:: Assignment ::
Look through the records below and collect all lines that hold the string "Task".

:: Entries provided ::
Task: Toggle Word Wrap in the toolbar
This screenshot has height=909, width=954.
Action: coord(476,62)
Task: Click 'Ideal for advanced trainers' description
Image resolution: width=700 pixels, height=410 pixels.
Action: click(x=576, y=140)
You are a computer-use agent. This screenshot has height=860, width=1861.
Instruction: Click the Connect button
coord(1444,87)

* * *

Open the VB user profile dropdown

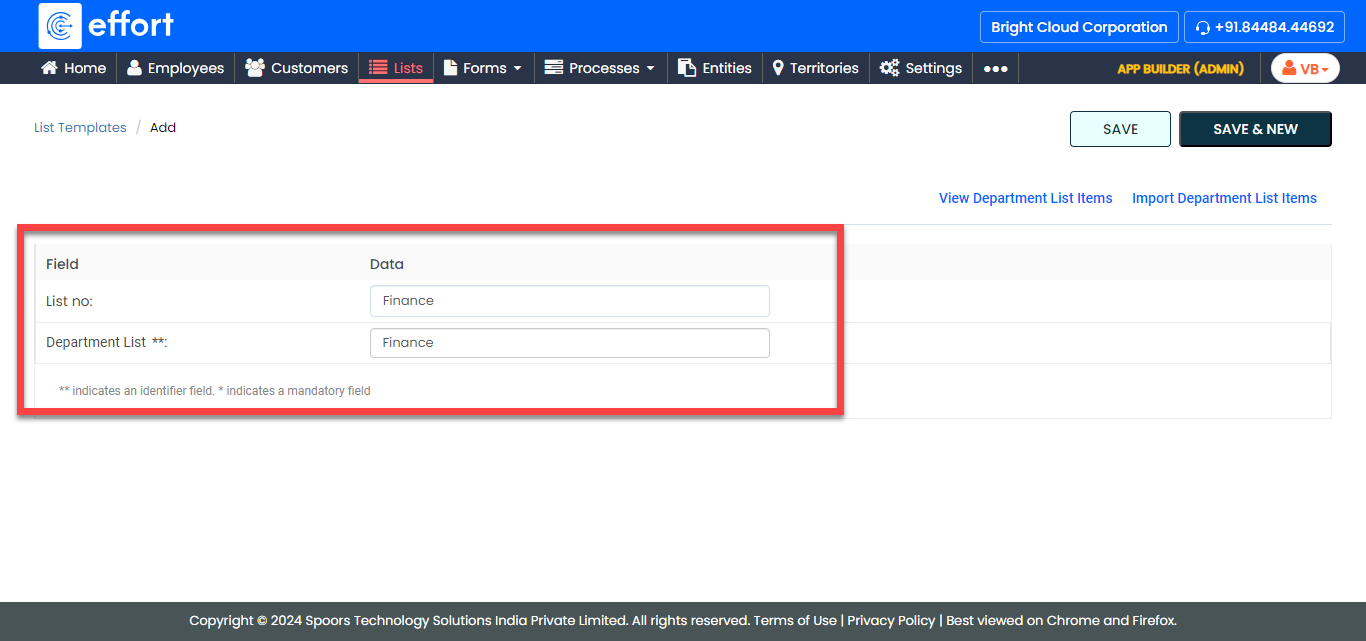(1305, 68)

:: Answer space ::
Task: Toggle Word Wrap in the toolbar
Task: Click 'Ideal for advanced trainers' description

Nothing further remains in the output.